#### [Work instructions]
Copy all lines below exactly as written. Leave pictures out.

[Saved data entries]
####
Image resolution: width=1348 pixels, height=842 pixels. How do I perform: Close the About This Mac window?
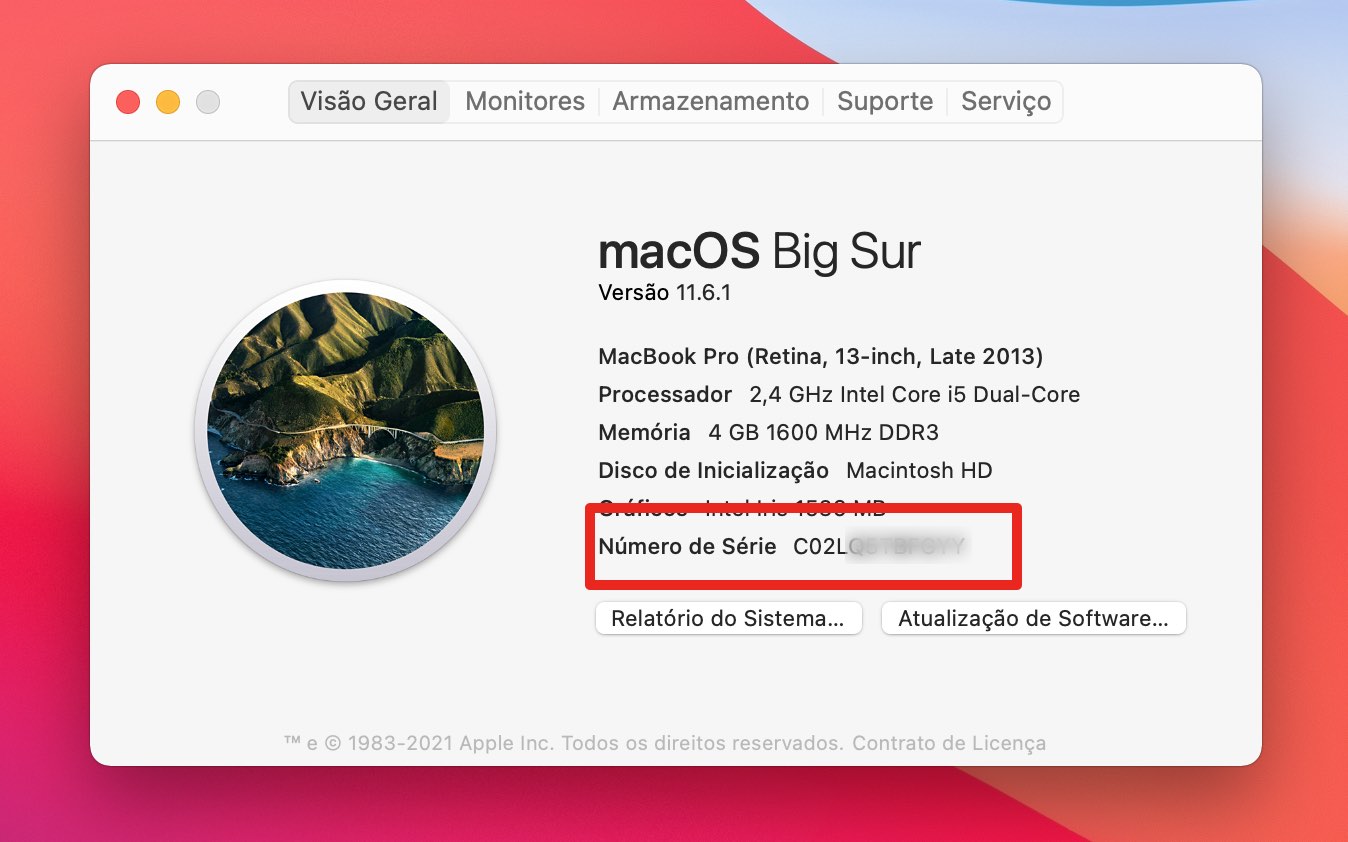click(x=128, y=102)
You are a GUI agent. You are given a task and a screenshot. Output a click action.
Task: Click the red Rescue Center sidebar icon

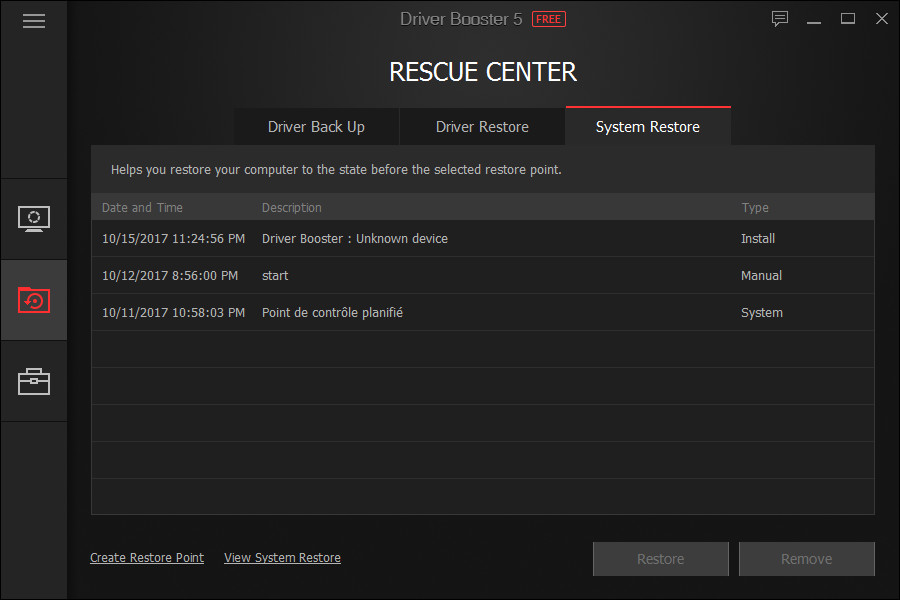[x=33, y=300]
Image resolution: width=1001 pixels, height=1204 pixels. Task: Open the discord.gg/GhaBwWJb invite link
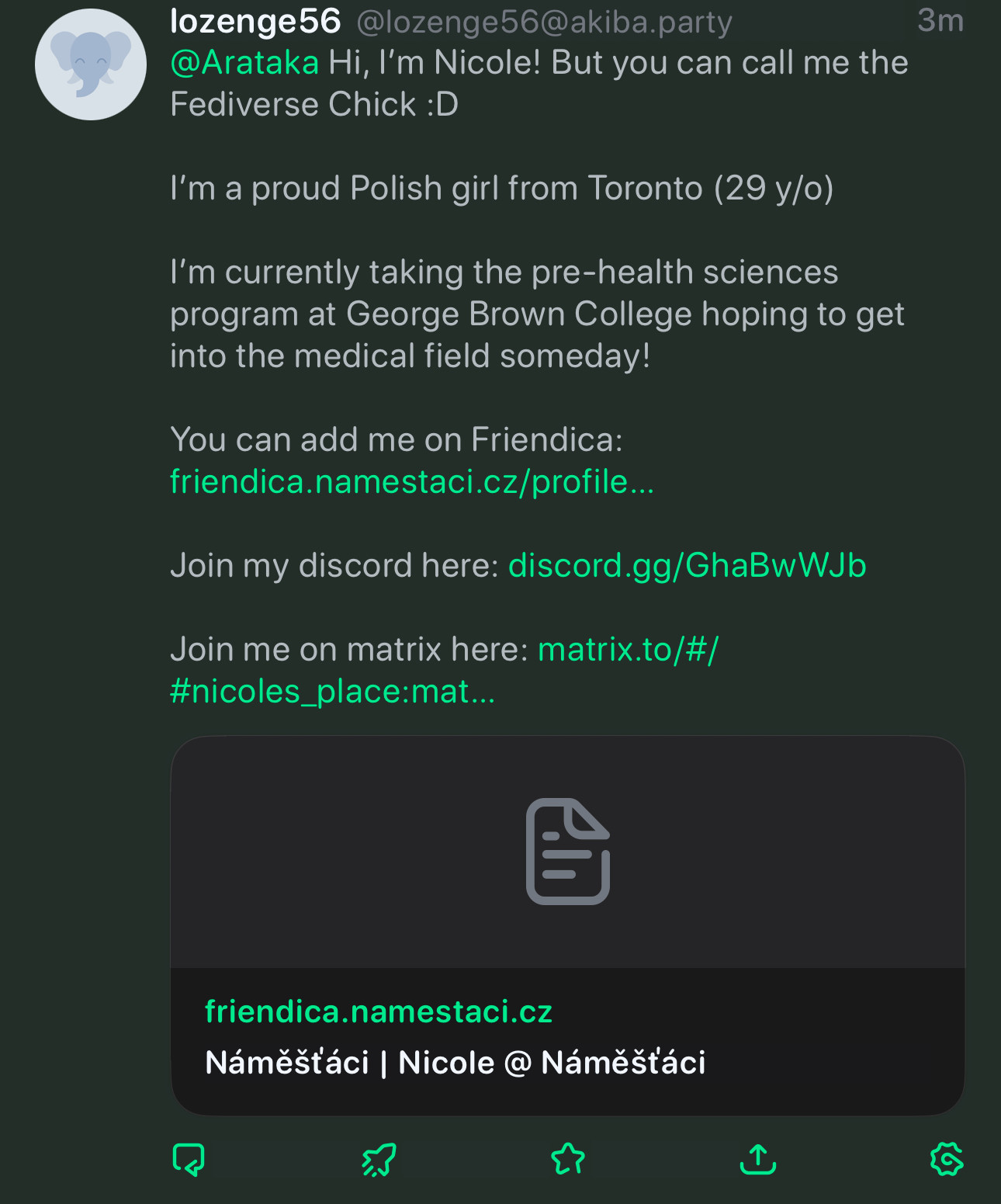pos(687,566)
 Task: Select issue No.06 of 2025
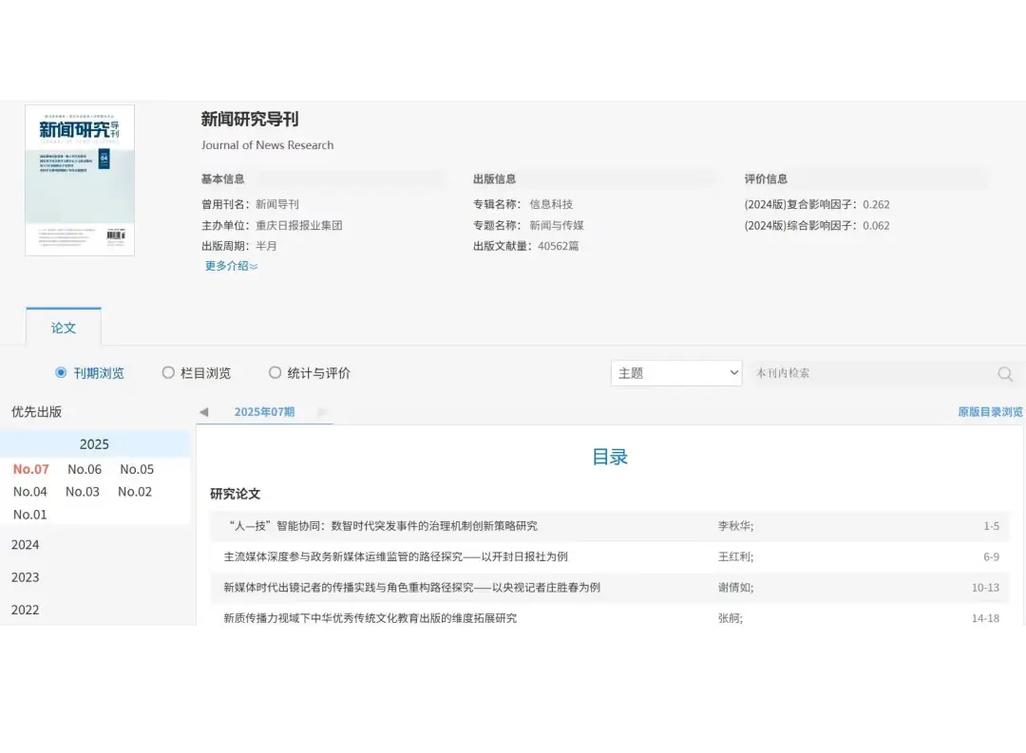point(84,469)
####
#### [Output below]
Image resolution: width=1348 pixels, height=842 pixels. How do I perform: Close the About This Mac window?
click(x=128, y=102)
You are a GUI agent. You are given a task and a screenshot. Output a click action.
Task: Click the red Rescue Center sidebar icon

[x=33, y=300]
Image resolution: width=1001 pixels, height=1204 pixels. Task: Open the discord.gg/GhaBwWJb invite link
pos(687,566)
 Task: Select issue No.06 of 2025
point(84,469)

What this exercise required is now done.